Tom Shadyac seem to have it all: a multimillion-dollar career directing Hollywood blockbusters (like Ace Venture: Pet Detective, Liar, Liar, and The Nutty Professor), a huge house in California, and beautiful expensive cars. But something was missing. “As I got stuff, as I ‘won,’ it didn’t pay. I didn’t feel the fruits of that,” Shadyac said on Tuesday’s The Cycle.
After a near death experience, Shadyac moved to a mobile home park and rid his life of most of his possessions. “It’s a simple life. When I lived in a mansion I didn’t know a single neighbor, now I know all my neighbors,” Shadyac said.

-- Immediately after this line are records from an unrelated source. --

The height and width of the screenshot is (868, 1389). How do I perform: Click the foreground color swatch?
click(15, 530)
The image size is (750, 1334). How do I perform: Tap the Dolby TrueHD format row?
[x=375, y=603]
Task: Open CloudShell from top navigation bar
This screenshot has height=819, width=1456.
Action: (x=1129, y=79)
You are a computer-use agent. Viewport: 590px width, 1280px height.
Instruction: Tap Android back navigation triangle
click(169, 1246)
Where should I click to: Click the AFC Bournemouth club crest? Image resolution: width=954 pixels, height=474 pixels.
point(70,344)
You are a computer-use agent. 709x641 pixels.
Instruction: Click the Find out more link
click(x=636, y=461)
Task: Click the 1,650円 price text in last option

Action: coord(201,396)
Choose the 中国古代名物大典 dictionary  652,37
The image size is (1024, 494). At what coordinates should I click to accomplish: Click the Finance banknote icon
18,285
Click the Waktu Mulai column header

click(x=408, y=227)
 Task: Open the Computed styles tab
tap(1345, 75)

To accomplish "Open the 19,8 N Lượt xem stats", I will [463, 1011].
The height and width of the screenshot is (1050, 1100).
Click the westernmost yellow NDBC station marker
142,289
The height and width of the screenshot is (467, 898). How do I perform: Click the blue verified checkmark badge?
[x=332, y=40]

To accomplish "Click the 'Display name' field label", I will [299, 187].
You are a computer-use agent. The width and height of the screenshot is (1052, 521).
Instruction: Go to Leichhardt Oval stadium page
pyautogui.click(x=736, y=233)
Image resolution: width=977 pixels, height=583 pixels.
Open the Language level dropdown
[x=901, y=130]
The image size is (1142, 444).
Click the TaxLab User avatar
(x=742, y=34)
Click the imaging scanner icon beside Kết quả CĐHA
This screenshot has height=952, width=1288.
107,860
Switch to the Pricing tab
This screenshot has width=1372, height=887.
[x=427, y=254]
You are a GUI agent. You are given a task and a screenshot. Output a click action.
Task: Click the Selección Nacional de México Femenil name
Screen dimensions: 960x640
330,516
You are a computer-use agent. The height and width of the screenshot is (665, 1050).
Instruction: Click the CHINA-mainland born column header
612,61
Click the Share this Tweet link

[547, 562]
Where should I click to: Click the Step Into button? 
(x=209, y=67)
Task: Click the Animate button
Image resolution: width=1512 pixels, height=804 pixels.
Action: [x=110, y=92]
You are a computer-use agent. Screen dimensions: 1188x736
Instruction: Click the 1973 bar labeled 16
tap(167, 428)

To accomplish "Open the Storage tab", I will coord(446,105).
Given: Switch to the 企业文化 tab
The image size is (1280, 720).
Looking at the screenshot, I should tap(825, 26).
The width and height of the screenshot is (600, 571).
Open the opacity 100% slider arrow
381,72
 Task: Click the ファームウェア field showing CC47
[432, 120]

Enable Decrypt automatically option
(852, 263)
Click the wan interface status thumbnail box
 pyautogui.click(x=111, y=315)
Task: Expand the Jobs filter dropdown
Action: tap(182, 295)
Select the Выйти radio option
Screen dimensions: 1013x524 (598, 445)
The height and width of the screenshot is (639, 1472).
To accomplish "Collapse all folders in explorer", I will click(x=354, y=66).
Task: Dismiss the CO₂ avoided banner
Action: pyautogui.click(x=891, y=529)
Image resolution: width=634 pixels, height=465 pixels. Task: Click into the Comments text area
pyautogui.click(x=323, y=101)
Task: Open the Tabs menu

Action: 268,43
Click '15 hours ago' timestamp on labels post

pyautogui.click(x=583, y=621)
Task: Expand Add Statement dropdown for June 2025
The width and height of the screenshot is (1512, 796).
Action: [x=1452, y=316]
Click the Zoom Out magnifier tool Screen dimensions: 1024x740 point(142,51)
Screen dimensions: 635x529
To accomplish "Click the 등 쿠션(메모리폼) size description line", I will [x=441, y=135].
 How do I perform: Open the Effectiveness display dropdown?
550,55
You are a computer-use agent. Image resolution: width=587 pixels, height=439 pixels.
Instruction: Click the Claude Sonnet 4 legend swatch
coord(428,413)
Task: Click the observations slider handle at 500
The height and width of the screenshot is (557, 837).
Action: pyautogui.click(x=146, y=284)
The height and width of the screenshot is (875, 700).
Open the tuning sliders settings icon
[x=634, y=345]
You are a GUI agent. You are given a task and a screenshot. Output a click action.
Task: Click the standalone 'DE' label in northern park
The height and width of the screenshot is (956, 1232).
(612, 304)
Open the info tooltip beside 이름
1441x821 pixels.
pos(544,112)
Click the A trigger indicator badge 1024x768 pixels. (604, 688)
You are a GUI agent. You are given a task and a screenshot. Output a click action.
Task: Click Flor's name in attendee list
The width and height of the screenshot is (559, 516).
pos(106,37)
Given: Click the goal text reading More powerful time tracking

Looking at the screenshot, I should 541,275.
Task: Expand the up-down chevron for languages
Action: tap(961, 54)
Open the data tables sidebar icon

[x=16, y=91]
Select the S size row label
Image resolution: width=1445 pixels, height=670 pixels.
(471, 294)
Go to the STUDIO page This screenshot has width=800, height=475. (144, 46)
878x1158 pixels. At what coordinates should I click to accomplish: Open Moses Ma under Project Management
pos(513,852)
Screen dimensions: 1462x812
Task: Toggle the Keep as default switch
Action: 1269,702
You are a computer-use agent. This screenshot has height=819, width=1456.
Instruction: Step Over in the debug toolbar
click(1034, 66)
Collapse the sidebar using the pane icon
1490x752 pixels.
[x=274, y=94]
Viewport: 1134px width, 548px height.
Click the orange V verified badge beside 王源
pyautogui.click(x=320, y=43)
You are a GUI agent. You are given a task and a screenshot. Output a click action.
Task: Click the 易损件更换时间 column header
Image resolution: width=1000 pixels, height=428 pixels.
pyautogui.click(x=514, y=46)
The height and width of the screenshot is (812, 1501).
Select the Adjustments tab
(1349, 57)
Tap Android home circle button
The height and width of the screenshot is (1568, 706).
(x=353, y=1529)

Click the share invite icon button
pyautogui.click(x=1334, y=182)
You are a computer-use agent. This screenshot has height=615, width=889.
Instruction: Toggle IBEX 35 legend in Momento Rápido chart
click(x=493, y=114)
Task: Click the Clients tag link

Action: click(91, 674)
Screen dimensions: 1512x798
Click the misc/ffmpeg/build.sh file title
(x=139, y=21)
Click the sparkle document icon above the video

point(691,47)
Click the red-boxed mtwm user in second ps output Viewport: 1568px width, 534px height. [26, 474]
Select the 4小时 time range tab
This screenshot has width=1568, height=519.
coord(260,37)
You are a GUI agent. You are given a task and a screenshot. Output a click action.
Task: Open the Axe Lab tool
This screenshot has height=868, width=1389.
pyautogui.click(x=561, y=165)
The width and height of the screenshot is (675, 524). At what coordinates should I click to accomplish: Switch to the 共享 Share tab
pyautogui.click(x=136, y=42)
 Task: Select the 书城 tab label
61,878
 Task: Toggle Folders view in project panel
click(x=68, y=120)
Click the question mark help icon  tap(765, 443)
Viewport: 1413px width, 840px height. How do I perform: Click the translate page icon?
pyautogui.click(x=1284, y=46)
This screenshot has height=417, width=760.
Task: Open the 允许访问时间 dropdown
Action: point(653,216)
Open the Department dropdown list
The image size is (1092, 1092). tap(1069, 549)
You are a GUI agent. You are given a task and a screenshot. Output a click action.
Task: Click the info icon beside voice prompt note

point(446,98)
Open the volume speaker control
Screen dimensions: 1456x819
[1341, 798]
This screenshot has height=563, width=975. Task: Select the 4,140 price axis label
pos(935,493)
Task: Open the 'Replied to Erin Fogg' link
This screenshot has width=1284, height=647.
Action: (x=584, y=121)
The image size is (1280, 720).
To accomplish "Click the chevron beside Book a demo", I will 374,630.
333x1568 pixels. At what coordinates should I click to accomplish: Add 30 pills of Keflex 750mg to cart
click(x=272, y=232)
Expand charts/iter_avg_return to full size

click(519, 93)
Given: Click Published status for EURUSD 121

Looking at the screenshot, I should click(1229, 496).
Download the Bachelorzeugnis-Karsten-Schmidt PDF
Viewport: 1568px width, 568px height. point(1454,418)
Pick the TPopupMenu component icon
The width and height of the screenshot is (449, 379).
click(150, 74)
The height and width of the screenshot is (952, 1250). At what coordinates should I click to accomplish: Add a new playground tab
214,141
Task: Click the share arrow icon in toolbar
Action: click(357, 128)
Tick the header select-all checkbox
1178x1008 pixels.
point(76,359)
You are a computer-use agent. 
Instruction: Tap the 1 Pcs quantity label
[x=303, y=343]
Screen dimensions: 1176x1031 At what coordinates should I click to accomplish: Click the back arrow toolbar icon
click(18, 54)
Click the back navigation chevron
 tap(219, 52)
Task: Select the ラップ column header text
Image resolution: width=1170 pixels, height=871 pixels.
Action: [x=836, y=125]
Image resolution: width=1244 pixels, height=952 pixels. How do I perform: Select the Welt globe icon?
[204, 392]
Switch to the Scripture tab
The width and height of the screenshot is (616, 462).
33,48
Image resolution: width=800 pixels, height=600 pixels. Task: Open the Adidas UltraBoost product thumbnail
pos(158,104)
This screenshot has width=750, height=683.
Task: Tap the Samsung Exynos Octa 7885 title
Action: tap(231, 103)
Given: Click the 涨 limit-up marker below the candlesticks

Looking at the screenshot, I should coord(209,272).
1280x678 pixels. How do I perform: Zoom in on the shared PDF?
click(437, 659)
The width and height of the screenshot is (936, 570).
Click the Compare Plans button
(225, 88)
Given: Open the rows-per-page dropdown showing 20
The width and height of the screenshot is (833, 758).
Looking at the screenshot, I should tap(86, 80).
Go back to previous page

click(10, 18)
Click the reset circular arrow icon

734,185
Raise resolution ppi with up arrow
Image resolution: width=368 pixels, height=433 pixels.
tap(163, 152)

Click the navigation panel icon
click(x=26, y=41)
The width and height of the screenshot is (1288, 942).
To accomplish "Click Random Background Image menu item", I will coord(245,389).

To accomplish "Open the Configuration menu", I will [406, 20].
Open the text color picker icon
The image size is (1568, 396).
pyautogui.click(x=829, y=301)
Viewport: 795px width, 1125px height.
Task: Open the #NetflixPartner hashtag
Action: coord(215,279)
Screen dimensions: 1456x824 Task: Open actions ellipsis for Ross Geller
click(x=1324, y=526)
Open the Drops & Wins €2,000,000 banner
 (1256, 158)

In his new book, Life’s Operating Manual: With the Fear and Truth Dialogues, Shadyac questions the traditional ways we think about our lives and looks at everything from wars to freedom to dig into how our fears prevent us from seeing the truth. “It’s something that many of us feel but don’t have the courage to make the adjustment because we have been told our whole lives, ‘This is what success looks like.’ And when we get there it feels vacuous and we don’t have the courage or the energy to shift,” Shadyac said. “Fortunately I have always seen my life as an experiment, I have just wanted to go to what works. And as I felt the charity aspect in my life, the giving aspect, I felt the power and I have walked more into that.”